Try it: Determine the count of lines in the following entries that contain the string "Switches". Write only the number.

(Items from a data source)

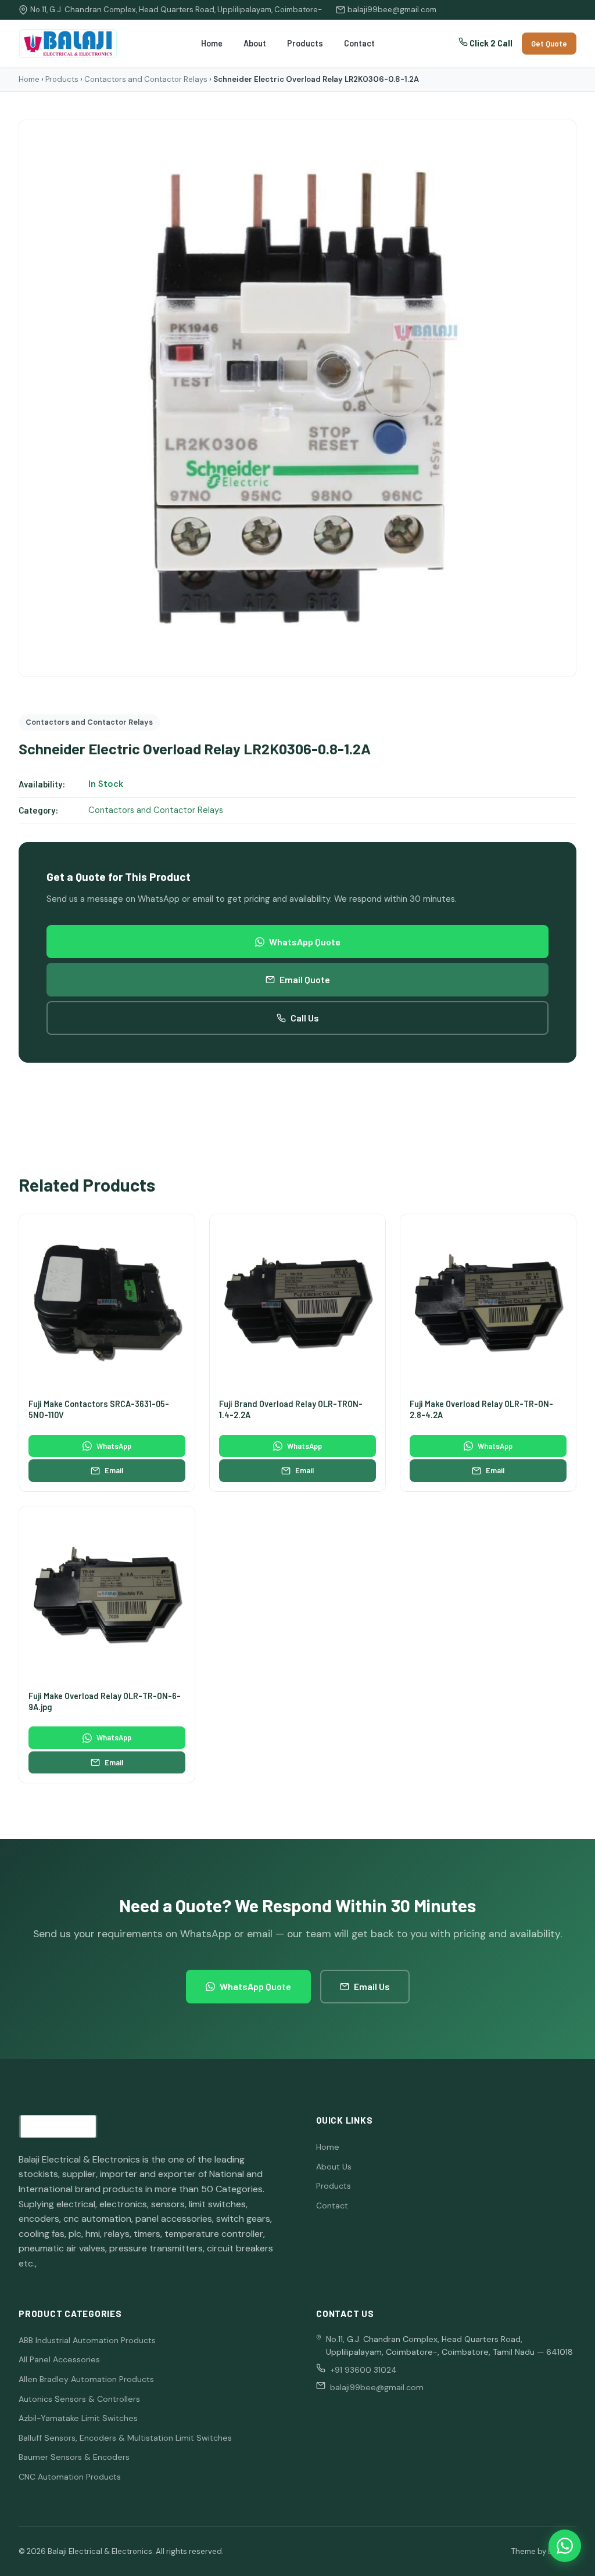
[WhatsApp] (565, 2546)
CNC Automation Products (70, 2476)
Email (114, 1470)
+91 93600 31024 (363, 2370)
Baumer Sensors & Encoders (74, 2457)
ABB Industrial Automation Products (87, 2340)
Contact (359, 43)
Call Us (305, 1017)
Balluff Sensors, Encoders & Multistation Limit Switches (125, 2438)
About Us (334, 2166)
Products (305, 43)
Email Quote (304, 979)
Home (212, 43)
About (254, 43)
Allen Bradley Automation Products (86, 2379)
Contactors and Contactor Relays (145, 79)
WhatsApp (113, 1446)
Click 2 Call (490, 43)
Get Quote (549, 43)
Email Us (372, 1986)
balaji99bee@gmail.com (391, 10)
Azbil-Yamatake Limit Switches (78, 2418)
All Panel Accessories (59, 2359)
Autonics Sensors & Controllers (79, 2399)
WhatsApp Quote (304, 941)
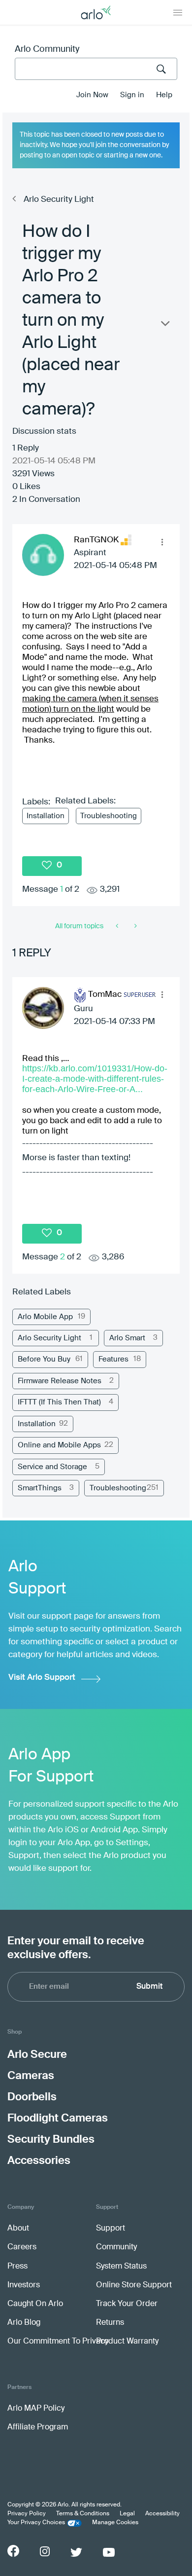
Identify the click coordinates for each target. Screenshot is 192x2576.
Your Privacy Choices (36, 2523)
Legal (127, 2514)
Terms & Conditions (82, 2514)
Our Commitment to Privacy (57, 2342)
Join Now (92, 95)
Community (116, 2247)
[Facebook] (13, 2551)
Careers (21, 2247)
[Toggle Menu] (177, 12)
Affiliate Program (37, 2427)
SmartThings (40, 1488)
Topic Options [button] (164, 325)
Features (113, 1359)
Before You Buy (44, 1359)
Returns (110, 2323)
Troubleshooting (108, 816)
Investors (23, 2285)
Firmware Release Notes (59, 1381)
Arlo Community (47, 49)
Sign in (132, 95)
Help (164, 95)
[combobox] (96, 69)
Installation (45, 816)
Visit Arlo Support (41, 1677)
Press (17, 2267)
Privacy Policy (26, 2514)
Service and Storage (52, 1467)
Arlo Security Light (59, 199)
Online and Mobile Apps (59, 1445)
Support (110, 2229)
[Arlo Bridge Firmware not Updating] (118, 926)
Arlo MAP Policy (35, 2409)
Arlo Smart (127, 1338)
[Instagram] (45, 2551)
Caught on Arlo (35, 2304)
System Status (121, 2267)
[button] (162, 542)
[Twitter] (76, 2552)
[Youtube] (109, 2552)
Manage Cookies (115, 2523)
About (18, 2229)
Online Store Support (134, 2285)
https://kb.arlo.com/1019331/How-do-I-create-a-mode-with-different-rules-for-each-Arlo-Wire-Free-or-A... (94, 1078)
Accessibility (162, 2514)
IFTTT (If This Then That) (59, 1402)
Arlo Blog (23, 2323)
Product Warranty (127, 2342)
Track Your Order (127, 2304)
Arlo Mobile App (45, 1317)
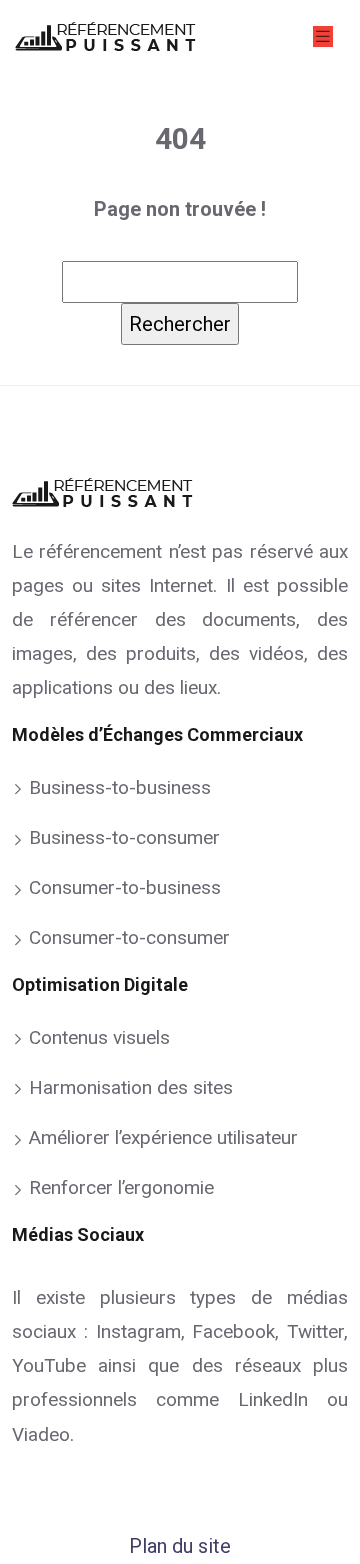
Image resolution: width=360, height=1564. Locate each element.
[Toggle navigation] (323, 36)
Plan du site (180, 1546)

---

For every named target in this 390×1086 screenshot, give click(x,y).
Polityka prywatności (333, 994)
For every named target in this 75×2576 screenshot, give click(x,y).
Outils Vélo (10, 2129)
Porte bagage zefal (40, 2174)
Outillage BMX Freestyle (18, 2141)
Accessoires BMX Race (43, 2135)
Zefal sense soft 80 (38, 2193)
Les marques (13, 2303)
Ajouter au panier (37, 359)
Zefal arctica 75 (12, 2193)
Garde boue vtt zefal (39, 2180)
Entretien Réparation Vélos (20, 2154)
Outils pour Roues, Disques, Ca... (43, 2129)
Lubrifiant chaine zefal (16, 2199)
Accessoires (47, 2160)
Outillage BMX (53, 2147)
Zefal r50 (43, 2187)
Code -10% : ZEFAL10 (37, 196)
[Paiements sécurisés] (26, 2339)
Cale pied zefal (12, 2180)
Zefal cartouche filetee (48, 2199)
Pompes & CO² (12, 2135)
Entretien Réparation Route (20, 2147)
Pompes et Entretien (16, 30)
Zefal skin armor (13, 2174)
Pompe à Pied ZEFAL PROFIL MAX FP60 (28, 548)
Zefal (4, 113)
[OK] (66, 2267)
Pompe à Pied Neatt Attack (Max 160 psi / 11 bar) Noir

Task response: 2